C’est dans cet esprit que dès 2008 l’APSH a joué son rôle de lanceur d’alerte et continue de le faire.
5) Ces risques sont-ils évitables ? y a-t-il des alternatives ?
La France a beaucoup de progrès à faire dans le domaine du recyclage (PJ3)
Nous ne respectons pas la hiérarchie de traitement des déchets (directive cadre européenne 2008/98/CE) et en particulier beaucoup de bio déchets sont encore incinérés (quel est l’intérêt de brûler des végétaux qui contiennent 80 à 95% d’eau, alors qu’ils pourraient se transformer en compost et permettre de produire du méthane ?).
Sans même évoquer les performances réalisées en Californie avec une production d’1Kg/an/habitant(hab) d’OMR (Ordures Ménagères Résiduelles), des exemples vertueux existent en France.
En communauté de commune d’Alsace (Dany Dietmann), les habitants produisent 4 fois moins de déchets (83Kg/an/hab#360Kg/an/hab au niveau national) pour un coût près de deux fois moindre (52€/an/hab#93€/an/hab au niveau national).
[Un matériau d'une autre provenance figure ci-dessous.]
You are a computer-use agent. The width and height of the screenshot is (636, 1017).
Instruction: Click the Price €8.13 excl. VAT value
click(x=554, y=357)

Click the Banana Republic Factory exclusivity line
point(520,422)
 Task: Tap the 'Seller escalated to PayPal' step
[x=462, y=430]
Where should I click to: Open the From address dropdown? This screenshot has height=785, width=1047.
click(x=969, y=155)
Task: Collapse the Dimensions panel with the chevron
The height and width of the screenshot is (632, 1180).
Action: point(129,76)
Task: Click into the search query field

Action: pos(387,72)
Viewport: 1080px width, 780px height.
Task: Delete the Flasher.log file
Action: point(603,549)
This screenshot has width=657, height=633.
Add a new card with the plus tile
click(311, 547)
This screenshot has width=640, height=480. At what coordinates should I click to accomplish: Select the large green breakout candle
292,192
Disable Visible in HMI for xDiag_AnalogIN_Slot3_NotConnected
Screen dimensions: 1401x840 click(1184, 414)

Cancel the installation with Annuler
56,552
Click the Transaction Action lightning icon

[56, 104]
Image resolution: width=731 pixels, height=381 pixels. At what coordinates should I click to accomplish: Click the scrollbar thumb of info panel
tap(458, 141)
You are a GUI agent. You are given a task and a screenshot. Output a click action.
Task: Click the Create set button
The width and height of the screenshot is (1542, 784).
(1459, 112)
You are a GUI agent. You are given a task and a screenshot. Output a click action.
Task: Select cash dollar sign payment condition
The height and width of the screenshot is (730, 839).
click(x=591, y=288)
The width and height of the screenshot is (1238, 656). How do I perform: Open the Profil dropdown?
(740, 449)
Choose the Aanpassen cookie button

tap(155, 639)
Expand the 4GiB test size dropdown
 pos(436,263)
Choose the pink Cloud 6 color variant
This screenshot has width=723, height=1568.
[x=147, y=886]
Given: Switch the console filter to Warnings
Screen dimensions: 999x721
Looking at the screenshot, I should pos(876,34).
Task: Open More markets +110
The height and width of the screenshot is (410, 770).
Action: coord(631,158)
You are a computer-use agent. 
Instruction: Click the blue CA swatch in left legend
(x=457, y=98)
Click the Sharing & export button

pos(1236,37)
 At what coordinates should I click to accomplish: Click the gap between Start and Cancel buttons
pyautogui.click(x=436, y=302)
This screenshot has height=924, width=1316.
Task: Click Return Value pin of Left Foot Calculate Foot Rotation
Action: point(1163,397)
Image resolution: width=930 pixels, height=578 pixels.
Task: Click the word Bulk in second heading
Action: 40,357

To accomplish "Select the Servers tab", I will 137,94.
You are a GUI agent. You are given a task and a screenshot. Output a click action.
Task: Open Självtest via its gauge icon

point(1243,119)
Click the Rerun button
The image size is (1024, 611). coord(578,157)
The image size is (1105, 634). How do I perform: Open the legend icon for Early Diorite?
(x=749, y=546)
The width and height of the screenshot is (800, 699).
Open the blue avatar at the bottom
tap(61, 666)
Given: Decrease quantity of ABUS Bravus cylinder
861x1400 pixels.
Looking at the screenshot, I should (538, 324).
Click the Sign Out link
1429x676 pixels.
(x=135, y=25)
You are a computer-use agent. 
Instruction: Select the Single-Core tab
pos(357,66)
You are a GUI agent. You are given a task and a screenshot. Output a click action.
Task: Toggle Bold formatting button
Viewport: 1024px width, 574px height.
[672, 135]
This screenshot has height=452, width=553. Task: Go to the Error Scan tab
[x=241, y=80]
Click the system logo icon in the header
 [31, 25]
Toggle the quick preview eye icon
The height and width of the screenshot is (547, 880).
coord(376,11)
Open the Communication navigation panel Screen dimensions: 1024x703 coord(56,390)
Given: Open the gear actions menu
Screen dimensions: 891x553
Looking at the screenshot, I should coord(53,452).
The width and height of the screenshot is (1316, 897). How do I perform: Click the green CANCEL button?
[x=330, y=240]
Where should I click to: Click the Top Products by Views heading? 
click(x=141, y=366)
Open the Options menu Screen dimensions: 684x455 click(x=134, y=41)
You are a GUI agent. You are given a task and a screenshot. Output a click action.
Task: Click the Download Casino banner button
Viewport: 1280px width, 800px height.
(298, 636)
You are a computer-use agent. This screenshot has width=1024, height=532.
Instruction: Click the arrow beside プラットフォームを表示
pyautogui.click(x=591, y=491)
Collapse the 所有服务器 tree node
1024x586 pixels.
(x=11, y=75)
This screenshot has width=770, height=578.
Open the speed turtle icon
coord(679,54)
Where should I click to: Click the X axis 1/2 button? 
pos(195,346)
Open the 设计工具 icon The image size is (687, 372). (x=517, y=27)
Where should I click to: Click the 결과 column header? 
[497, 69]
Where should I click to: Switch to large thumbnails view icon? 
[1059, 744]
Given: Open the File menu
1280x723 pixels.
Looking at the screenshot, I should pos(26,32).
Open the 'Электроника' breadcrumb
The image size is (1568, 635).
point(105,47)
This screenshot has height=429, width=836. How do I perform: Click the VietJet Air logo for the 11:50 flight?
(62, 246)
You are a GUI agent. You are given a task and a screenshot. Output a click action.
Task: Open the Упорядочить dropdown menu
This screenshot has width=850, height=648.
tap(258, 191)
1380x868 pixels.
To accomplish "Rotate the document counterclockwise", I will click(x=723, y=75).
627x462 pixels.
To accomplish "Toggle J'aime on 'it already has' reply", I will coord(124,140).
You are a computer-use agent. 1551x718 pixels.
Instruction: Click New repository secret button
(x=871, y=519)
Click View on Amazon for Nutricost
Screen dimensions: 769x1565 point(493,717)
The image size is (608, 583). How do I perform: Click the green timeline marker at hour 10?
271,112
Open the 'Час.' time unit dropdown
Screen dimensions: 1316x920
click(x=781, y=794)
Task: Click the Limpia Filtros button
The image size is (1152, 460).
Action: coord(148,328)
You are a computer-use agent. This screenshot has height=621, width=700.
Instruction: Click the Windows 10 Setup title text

Pour mémoire la tonne d’OMR incinérée dépasse les 100€.
D’autres communes sont en voie d’obtenir ces résultats et en particulier, pour notre région, à Roubaix permettant ainsi de redistribuer du pouvoir d’achat à la population.
6) Même avec un rendement énergétique élevé, l’incinération est-elle « écoresponsable » ?
Les incinérateurs brûlent des matières premières.
La population mondiale épuise les ressources de la planète de plus en plus tôt dans l’année (autour du 1er août pour 2018, le 29 juillet en 2019…).
Il est donc urgent de réemployer et recycler les matières premières qui ne sont pas inépuisables et dans les réserves desquelles nous puisons du 1er aout au 31 décembre…
Brûler les déchets ne fait que réduire le volume des déchets
Après incinération il reste environ 35% du tonnage d’OMR brûlées en déchets toxiques, voire très toxiques (refiom et cendres : PJ1)
Emission de gaz à effets de serre
Les incinérateurs émettent CO2 (environ une tonne par tonne de déchet brûlée), ozone et brome.
7) En conclusion
Incinérer nos déchets, c’est :
- Investir des sommes colossales (100 millions d’euros pour Flamoval à Arques)
- Brûler des matières premières (donc de l’argent),
- Brûler inutilement d’autres matières : de l’eau (biodéchets), des métaux (PJ1)
- Épuiser la planète
- Aggraver la santé des habitants
- Dégrader notre environnement
- Empêcher la création de centaines d’emplois (un incinérateur crée seulement quelques dizaines d’emplois…) dans les filières de recyclage.
8) Demande de la population
Les incinérateurs déjà trop nombreux demandent régulièrement de surcroit des autorisations d’augmentation du tonnage à incinérer (Flamoval à Arques, Douchy les Mines…).
Cette situation est inadmissible et il est temps que l’état bloque ce type de projet et encourage beaucoup plus fortement qu’il ne le fait les décideurs politiques à développer les alternatives existantes.
Un collectif de nombreuses associations a encore rappelé tout récemment cette nécessité.